While back in part 1 of this series we talked about personalising your website, but don’t spend all of it talking about yourself and how wonderful you are! Although your visitors need to know a bit about you, what holds their interest is the knowledge that you understand their problems and issues and have ready-made solutions that resolve those problems. Your visitor will always ask, “WIIFM?” (What’s In It For Me). Answer that question by making your web site about your visitor, not about you.
If you are not sure how to WIIFM your text, hire a professional sales copy writer if you can afford it or try the following format:
Do you struggle with getting your VAT return in on time, we offer a full book keeping service which means that your VAT return will never be late again and you will save expensive fines and a whole lot of stress.
Replace the italics with their pain followed by your solution and the bold italics are your WIIFM.
In summary: Your web site can function as an attractive online brochure, or it can be a client-generating tool to help you grow your business. As a virtual assistant, you need to generate clients from your website in order for your business to be successful, make the necessary changes and you will get more clients online.

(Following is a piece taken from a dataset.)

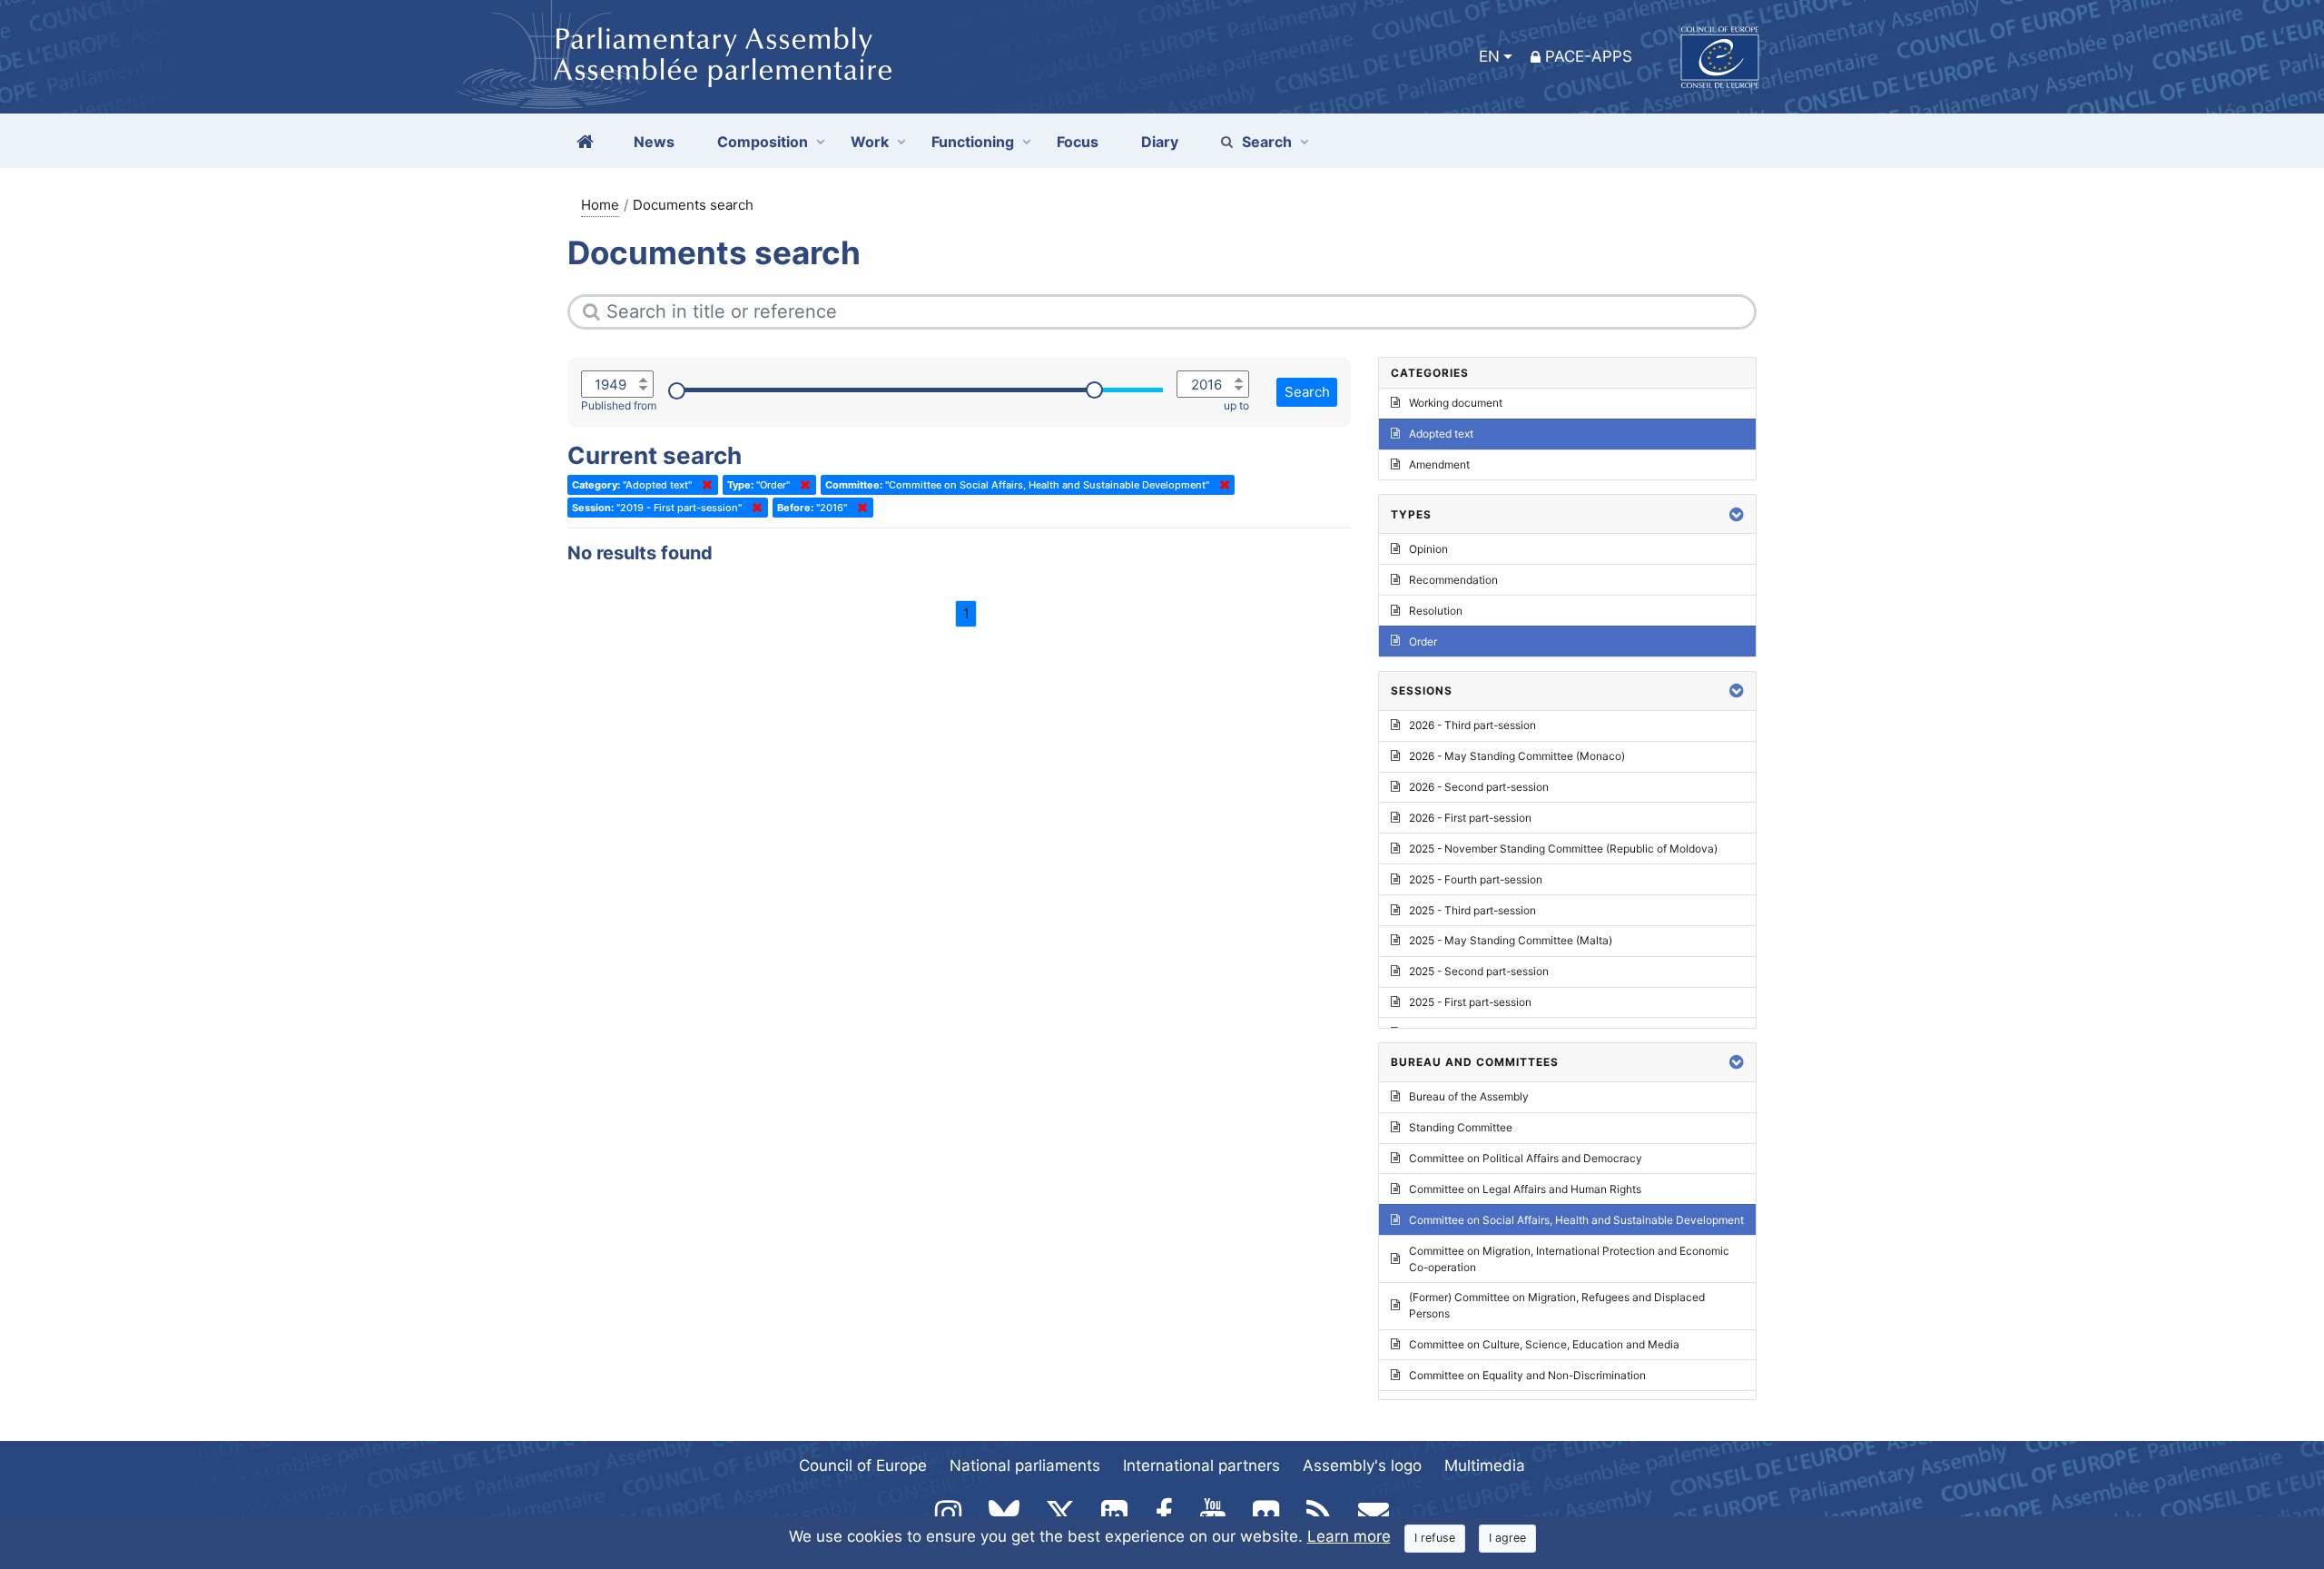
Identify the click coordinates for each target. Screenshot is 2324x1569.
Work (870, 142)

One of the easiest ways you can create customer confidence in you and your business is to post testimonials on your web site. Don’t even think of writing these yourself (I’m sure you wouldn’t) but ask your clients to write something that clearly states what you do for your client and how working with you has improved their business or life, etc.
If you are new to virtual assisting and don’t yet have clients you can ask for testimonials, prepare some case studies outlining a problem and how your service helped solve it. These case studies are also very powerful in convincing a potential client that you can do what you claim.